» Source information
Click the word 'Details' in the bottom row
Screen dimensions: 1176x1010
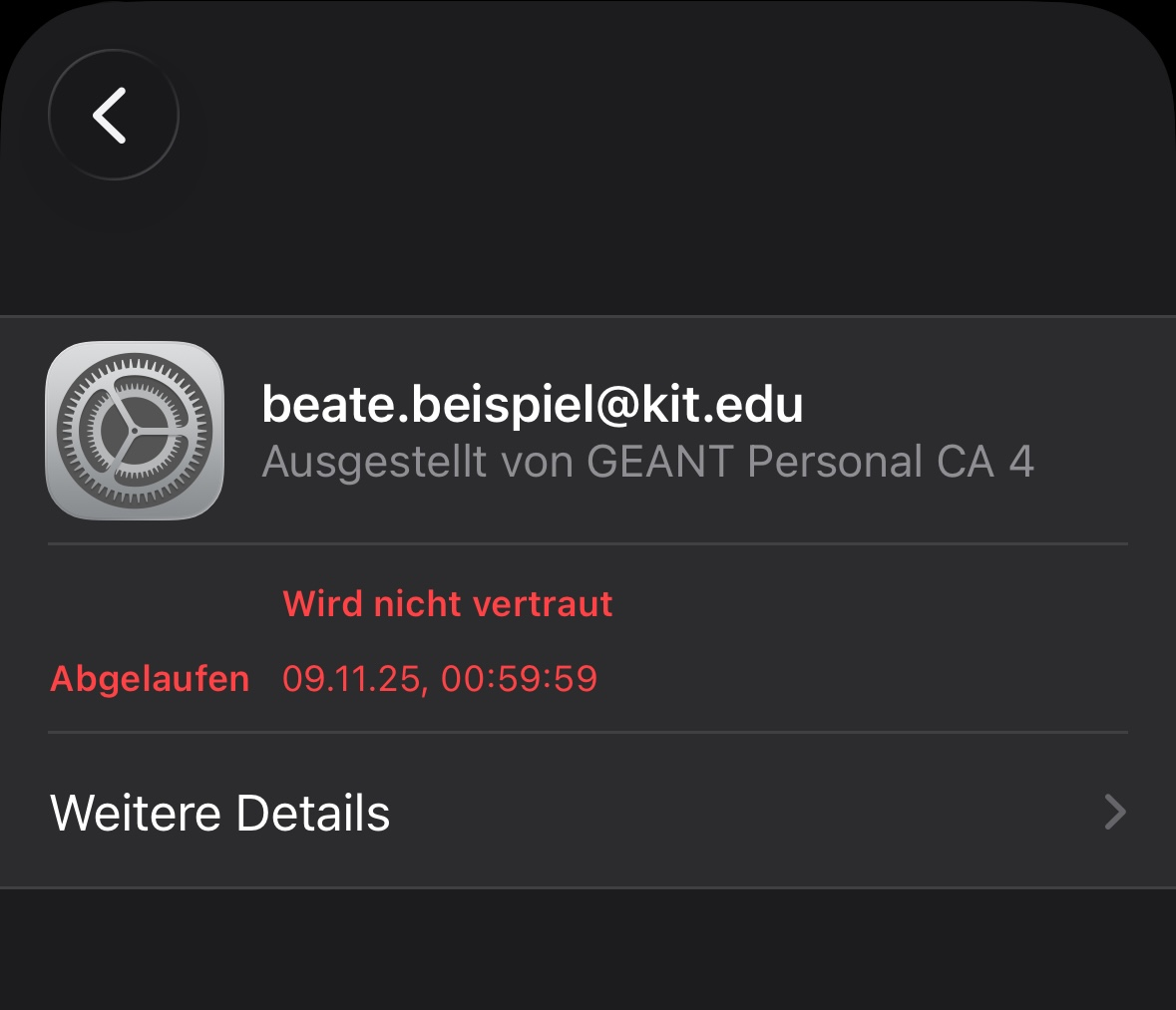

...

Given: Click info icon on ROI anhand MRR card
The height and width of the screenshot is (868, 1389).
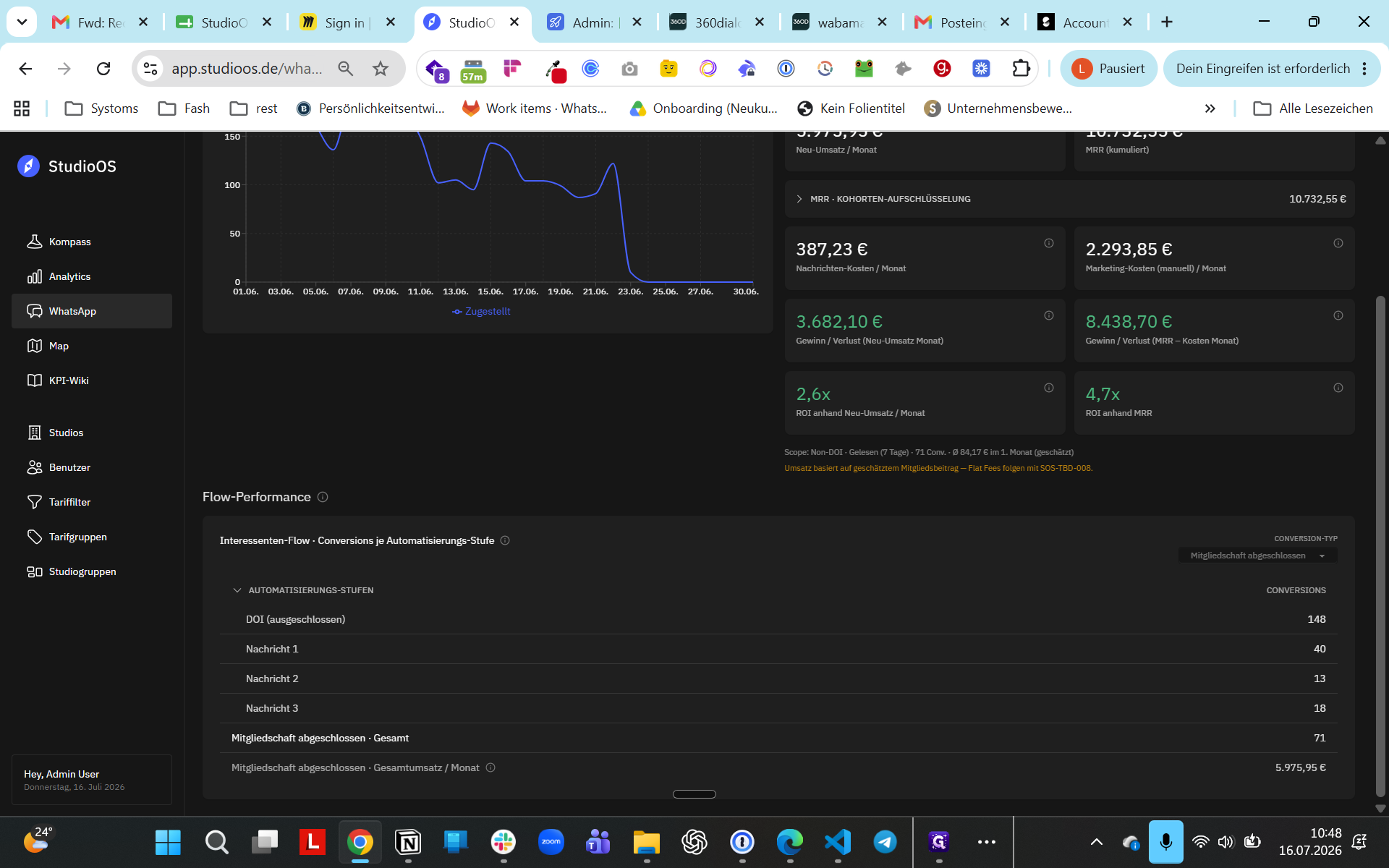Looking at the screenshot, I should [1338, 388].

» Required action
Working from the listing above, pick out every line that has "Click" and copy it.

» Task response
Click the word 'Details' in the bottom row
Given: Click info icon on ROI anhand MRR card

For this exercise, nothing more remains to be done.